When the Russian population showed that it didn’t want a mosque for NIMBY and other reasons, the Russian commentator says, the authorities quickly moved to adopt the same position lest the anger of the population at Muslims spread to the regime itself (kavkazr.com/a/net-migrantam-i-terroristam-kak-v-rossii-protestuyut-protiv-mechetey/32365872.html).

 “The majority of Russia’s residents look at anything ‘alien’ with suspicion,” Gallyamov continues; and the level of hostility towards those deemed to be ‘newcomers’ is growing everywhere, including in Moscow. The conflict over the construction of a mosque there is a natural consequence.”

What is happening is this: the population is hostile to outsiders but it becomes even more so because “the authorities naturally tend to support the majority” as “they need their loyalty.” But it is a loyalty purchased at the cost of the destruction of constitutional principles and the possibility of communal solidarity.

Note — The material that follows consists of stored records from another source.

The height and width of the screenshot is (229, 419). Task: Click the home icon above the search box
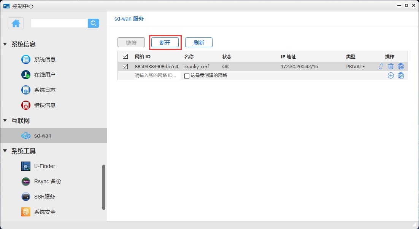click(16, 23)
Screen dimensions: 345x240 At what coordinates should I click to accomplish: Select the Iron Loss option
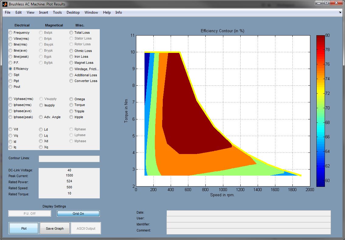point(71,57)
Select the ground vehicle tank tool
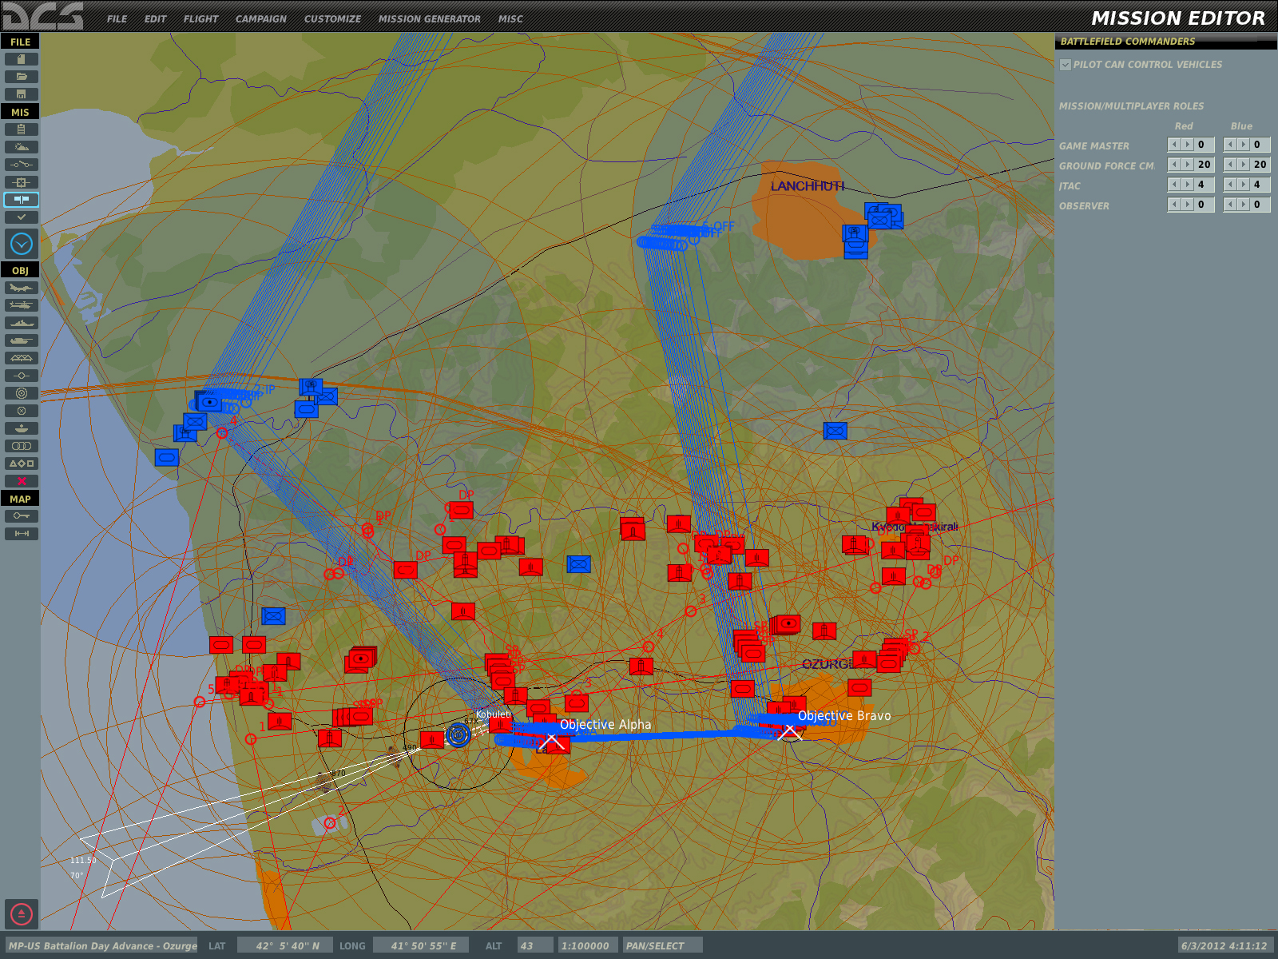Image resolution: width=1278 pixels, height=959 pixels. pos(22,340)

Shamil Albakov, a Chechen activist, agrees. He says that “we do not see any freedom of religion or the protection of traditional values in Russia.” Instead, what we see is a situation in which “the strong have rights, establish their own laws, and when they want to, they apply the law and when they don’t, don’t.”

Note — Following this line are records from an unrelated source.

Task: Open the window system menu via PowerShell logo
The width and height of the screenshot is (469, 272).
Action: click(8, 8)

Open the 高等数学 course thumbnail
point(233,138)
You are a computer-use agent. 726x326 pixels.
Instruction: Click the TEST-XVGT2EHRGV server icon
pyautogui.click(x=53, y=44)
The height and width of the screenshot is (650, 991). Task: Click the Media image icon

Where Muslims are numerous and strong as in Chechnya and the Caucasus, Albakov says, “they get ‘the benefits’” of this arrangement; but where they are smaller in number and thus politically weaker, they cannot count on any protections at all.

Paul Goble

Paul Goble is a longtime specialist on ethnic and religious questions in Eurasia. Most recently, he was director of research and publications at the Azerbaijan Diplomatic Academy. Earlier, he served as vice dean for the social sciences and humanities at Audentes University in Tallinn and a senior research associate at the EuroCollege of the University of Tartu in Estonia. He has served in various capacities in the U.S. State Department, the Central Intelligence Agency and the International Broadcasting Bureau as well as at the Voice of America and Radio Free Europe/Radio Liberty and at the Carnegie Endowment for International Peace. Mr. Goble maintains the Window on Eurasia blog and can be contacted directly at [email protected] .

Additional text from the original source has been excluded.